Quarant'anni fa il terremoto del Friuli

Erano le 21,00 del 6 maggio 1976 quando la terra in Friuli tremò, portando morte e distruzione. Fu una delle più gravi calamità del XX secolo in Italia.

Per omaggiare le vittime, e anche un popolo coraggioso che più di ogni altro ha saputo reagire alla tragedia, seguiamo le orme di uno dei più grandi registi italiani, Pupi Avati.

Durante la scossa di quel 6 maggio, il regista era intento nelle riprese del film "La casa dalle finestre che ridono". Nonostante vi fossero circa 250 km a separare l'epicentro dal luogo delle riprese (alta pianura emiliana) il movimento della macchina da presa fu ottimamente percepibile.

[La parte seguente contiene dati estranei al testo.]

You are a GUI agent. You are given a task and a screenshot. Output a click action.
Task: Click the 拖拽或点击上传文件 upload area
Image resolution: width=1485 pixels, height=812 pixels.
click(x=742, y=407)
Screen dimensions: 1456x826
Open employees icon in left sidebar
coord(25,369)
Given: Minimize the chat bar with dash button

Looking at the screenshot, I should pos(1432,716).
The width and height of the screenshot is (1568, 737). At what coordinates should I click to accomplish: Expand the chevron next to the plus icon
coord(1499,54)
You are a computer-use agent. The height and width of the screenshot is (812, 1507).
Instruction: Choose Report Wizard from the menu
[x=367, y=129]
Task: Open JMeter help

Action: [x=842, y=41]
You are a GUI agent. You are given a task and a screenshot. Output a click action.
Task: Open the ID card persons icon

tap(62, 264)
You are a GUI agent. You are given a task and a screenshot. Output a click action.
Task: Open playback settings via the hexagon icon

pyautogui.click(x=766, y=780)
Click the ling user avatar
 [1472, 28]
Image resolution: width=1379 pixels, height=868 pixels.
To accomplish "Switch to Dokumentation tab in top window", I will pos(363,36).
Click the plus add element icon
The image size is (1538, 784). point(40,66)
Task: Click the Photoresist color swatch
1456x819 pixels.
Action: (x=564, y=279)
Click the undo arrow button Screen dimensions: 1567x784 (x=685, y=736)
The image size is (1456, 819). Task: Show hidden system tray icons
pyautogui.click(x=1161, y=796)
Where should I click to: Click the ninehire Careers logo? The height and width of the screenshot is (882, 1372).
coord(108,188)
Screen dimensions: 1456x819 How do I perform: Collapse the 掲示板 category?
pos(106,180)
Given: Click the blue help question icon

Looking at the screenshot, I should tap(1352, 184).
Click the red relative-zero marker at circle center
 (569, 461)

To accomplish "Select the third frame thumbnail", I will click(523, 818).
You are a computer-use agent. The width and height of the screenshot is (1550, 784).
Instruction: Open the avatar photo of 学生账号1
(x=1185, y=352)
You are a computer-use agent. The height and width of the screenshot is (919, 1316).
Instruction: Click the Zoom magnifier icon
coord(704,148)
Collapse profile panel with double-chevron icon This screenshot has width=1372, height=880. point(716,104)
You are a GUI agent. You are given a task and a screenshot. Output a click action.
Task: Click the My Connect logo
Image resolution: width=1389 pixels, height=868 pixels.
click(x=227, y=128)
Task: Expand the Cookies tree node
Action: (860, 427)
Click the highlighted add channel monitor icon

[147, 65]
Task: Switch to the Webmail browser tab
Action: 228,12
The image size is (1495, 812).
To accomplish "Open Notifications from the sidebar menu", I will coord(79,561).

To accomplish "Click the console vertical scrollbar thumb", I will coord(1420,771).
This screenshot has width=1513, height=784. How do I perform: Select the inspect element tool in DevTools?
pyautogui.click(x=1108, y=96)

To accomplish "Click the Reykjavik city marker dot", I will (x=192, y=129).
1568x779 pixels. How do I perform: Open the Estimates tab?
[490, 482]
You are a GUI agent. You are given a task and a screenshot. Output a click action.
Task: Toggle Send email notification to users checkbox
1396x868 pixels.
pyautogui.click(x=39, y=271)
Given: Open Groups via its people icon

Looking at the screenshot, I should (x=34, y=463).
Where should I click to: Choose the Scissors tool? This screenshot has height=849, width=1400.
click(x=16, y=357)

Il regista, successivamente, decise di non tagliare del tutto la scena in fase di montaggio, ma lasciò alcuni istanti in cui è evidente il tremore.

Così, Pupi Avati ha testimoniato ed eternizzato in un famoso capitolo del nostro cinema l'avvio di quegli attimi terribili, per il Friuli e per l'Italia intera.

Quasi mille persone perirono, gran parte dell'alto e del medio Friuli furono devastate. La pedemontana friulana, in particolare, pagò il prezzo di vite più alto.

Eppure, da quella immane tragedia, il Friuli ha saputo rinascere, rimanendo purtroppo un esempio unico nella storia d'Italia. In soli dieci anni la ricostruzione poté dirsi completata.